The ward doctor called a surgeon. By now Robbie Shaw’s pulse was racing and he had begun to rave with pain and a fever. An eighth of a grain of morphine was injected every four hours. The wound had cracked along the suture lines and foul matter seeped from within. He was taken to surgery and—with the wound opened up—had some inches of rotten bone cut out of the shaft of his upper thigh. Sally visited him in the post-operative ward and found him depressed and whimsical.

I’ll spend the rest of my life walking like a bloke riding an invisible bike.

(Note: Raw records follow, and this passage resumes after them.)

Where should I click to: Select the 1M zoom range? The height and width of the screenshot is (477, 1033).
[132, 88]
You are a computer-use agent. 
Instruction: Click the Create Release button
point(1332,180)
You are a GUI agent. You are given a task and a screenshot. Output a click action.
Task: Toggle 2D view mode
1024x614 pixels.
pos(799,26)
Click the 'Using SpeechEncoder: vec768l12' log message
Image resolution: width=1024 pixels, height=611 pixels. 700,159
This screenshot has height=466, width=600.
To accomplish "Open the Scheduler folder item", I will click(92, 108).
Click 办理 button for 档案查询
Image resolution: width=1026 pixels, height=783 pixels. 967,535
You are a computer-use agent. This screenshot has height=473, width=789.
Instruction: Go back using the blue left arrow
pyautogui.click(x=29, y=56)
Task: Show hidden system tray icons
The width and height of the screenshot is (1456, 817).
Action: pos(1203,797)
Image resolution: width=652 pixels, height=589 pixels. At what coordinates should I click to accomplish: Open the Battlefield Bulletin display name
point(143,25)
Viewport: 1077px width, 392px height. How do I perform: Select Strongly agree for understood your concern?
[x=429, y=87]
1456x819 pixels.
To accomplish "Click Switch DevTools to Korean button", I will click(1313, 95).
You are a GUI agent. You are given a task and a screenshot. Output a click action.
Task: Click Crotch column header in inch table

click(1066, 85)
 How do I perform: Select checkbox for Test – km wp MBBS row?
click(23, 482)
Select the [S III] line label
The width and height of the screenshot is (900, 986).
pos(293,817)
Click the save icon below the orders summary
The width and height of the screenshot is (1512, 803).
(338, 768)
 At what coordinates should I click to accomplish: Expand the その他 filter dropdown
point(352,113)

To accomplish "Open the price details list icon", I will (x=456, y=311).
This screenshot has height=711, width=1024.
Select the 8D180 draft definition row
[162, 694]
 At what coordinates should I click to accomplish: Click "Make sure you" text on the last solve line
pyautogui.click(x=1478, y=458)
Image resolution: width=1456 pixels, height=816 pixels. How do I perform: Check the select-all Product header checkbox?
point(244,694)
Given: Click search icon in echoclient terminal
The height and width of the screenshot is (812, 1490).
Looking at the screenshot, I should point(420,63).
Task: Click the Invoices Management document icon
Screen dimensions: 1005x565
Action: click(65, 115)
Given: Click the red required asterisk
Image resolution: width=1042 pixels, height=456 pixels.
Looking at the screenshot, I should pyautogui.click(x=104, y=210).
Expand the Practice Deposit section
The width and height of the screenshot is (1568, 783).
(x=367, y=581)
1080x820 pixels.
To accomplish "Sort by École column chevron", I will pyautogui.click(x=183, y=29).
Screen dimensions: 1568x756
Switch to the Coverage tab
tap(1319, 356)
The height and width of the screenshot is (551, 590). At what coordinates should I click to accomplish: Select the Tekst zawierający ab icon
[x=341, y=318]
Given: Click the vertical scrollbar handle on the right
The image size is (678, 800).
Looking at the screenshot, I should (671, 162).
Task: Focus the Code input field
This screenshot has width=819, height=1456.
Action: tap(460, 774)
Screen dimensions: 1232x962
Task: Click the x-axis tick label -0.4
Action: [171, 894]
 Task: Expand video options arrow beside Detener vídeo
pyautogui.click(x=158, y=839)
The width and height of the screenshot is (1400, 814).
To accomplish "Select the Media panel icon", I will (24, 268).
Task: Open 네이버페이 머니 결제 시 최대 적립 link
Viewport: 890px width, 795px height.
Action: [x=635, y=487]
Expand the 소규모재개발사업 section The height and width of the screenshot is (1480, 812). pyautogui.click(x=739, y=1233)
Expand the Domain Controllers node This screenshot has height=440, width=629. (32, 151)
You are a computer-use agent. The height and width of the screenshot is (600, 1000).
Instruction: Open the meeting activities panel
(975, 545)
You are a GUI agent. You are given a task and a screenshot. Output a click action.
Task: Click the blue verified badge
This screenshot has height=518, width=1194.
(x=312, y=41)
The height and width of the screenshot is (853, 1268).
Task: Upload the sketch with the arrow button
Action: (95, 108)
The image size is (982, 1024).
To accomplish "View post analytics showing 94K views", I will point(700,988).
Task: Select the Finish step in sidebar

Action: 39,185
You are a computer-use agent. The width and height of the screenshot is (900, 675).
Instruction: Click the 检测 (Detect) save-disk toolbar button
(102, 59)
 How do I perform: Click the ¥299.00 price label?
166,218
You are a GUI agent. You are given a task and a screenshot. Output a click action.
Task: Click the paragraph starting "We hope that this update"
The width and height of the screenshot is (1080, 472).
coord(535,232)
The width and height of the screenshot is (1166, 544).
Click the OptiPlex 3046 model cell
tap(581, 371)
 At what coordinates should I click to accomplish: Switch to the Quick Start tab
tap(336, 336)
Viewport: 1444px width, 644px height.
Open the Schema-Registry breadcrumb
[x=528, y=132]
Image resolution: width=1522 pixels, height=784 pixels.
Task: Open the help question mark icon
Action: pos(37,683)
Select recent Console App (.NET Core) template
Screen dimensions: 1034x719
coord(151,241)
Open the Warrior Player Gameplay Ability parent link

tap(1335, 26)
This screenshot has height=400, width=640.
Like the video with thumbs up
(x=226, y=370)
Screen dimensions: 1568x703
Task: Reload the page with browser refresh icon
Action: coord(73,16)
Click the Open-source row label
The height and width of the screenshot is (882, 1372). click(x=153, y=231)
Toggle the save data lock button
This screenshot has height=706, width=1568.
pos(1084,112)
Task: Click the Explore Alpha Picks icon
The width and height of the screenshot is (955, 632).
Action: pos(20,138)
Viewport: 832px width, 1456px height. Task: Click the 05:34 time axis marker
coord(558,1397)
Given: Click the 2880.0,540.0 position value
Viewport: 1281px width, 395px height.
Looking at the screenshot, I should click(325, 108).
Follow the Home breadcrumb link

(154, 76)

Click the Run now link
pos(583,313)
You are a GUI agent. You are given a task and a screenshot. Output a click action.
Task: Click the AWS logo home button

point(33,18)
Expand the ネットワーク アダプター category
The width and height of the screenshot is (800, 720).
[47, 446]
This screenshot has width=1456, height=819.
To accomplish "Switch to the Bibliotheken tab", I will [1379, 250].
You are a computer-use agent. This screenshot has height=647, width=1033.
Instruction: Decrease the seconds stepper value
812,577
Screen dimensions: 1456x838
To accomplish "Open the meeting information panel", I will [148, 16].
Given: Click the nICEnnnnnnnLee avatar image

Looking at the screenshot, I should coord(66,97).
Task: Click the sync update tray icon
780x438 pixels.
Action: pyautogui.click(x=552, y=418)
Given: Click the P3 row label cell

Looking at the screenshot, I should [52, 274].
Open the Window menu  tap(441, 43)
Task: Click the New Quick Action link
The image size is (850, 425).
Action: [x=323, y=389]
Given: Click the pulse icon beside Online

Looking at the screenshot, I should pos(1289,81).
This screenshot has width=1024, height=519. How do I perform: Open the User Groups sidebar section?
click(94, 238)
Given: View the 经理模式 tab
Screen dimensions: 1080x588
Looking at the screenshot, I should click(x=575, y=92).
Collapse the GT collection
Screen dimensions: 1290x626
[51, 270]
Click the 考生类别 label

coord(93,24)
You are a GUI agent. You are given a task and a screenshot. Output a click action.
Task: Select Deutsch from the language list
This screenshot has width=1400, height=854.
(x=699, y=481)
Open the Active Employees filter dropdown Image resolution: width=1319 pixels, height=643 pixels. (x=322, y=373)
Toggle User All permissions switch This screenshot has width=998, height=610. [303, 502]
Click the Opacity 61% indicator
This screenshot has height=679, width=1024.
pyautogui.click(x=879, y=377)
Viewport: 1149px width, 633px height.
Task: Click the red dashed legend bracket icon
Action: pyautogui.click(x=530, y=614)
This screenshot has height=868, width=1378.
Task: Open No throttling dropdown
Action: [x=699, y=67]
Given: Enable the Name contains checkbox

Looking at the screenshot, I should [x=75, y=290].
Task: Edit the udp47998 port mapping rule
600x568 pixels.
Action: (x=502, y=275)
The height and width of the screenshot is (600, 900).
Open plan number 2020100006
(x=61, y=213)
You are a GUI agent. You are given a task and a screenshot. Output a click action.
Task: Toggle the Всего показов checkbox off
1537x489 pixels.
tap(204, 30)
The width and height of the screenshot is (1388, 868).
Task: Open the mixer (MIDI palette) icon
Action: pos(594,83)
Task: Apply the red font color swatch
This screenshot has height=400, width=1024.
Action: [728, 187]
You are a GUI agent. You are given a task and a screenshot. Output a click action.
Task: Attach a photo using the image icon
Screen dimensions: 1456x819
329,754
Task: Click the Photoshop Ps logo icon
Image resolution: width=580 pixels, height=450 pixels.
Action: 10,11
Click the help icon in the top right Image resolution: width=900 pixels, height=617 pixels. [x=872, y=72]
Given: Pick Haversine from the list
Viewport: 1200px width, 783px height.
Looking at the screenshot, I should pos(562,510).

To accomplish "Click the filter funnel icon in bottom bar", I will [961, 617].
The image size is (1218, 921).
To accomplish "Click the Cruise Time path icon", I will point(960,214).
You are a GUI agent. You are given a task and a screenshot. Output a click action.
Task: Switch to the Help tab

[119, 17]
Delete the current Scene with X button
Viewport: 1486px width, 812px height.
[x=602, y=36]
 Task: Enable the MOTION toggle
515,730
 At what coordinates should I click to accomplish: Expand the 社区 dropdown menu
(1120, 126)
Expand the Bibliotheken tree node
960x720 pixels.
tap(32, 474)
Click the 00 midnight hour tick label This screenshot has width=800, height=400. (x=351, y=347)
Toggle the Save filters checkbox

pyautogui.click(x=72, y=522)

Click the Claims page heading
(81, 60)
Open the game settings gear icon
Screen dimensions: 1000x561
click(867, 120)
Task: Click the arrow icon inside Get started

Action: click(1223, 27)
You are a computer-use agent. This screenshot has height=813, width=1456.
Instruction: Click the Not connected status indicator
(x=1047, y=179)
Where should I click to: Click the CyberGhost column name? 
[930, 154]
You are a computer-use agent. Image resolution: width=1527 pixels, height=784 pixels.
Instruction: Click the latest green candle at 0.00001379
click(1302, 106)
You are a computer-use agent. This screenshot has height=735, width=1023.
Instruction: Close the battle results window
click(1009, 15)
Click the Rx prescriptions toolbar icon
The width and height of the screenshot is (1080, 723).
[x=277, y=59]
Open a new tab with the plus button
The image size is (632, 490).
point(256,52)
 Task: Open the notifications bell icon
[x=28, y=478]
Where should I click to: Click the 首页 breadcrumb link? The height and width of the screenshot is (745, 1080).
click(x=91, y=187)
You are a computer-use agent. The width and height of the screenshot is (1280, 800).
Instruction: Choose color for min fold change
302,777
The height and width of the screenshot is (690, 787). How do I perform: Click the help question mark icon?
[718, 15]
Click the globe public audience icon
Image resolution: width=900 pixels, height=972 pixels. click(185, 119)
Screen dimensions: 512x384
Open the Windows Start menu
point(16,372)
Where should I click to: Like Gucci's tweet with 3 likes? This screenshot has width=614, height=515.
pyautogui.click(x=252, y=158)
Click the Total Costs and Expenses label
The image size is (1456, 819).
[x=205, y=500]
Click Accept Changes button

But pain regularly distracted him from the issue of his future gait.

Honora developed a pronounced melancholy as notable as her usual elation when Captain Dankworth was sent back to Gallipoli with his artillery battery. He visited his accomplice Shaw before leaving. Sally heard Shaw tell Lionel Dankworth, Well, this buggers me for the artillery.

He was correct about his chances of more campaigning. It was mysterious that he would want it. But it seemed to be an unfeigned desire. No idea of a future profession could console him for not being capable of further gunnery.

• • •

The potent rumor arose almost as soon as the women had their new clothes on. There was to be a ship of wounded back to Australia. It took only hours before an embellishment came forth. Some of them were to travel on it. Their Australian matron—now chastened to an amenable tone by the rigors of explaining herself to Leatherhead—soon confirmed that. She read out the names a few mornings later. To show there was no full justice to be found on earth, the list included those with a reputation for giving trouble. Carradine was to make the journey—punishment for the shortcoming of being married. When she raised the matter that her wounded husband was in England, the matron suggested she leave the celibate nursing service and present herself as a Red Cross volunteer. Then, if necessary, she could pay her way back to the Northern Hemisphere and her husband’s bedside. There was no final absolution for Naomi’s rebellions of word and commission. Nettice, for her irregular ward demeanor, was to go too. And some non-offending others. But not Sally. A strange flush of relief ran through her when her name was not read. If she was sent back to Australia, she doubted she could escape again.